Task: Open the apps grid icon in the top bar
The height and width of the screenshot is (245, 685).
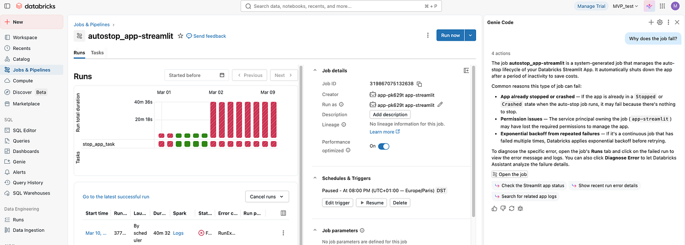Action: pyautogui.click(x=662, y=6)
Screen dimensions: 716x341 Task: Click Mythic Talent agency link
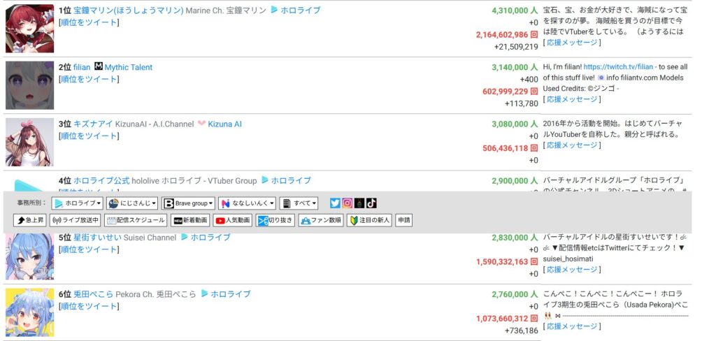point(128,67)
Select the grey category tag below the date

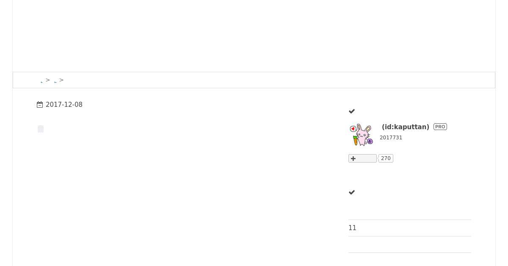pos(41,129)

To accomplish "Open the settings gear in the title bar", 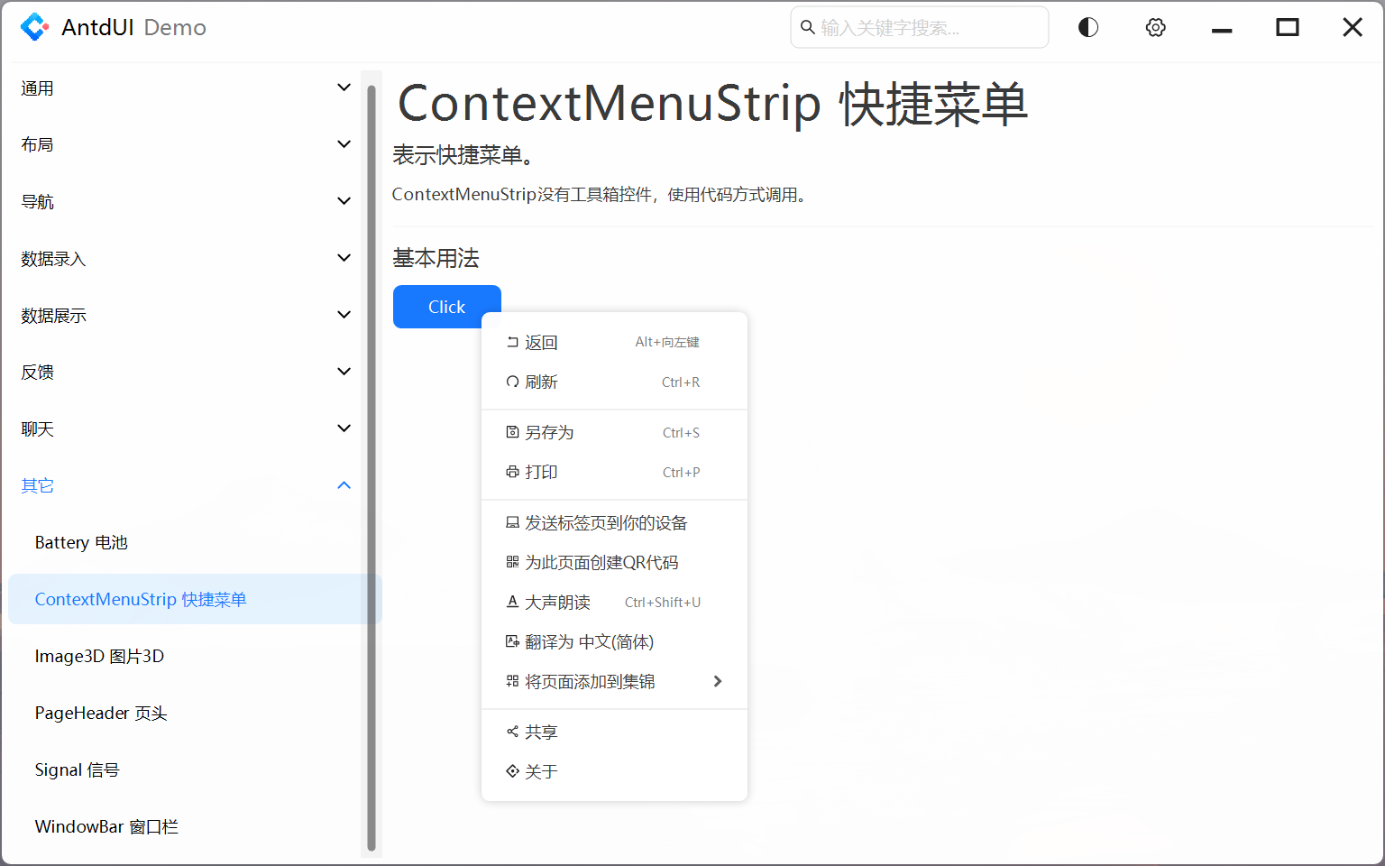I will (1155, 27).
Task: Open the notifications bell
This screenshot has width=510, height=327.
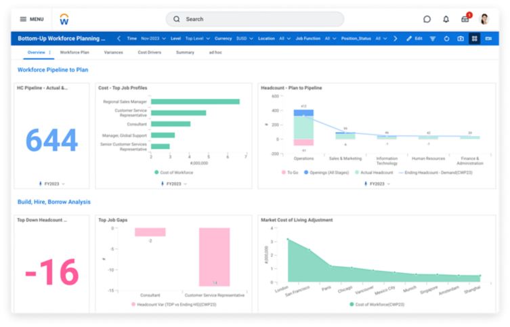Action: click(446, 19)
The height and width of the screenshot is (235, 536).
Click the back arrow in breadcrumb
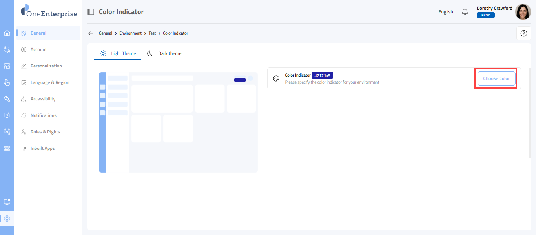tap(91, 33)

....

List every line from the rows above that contains the string "width".

The height and width of the screenshot is (245, 685).
This screenshot has width=510, height=327.
The height and width of the screenshot is (235, 536).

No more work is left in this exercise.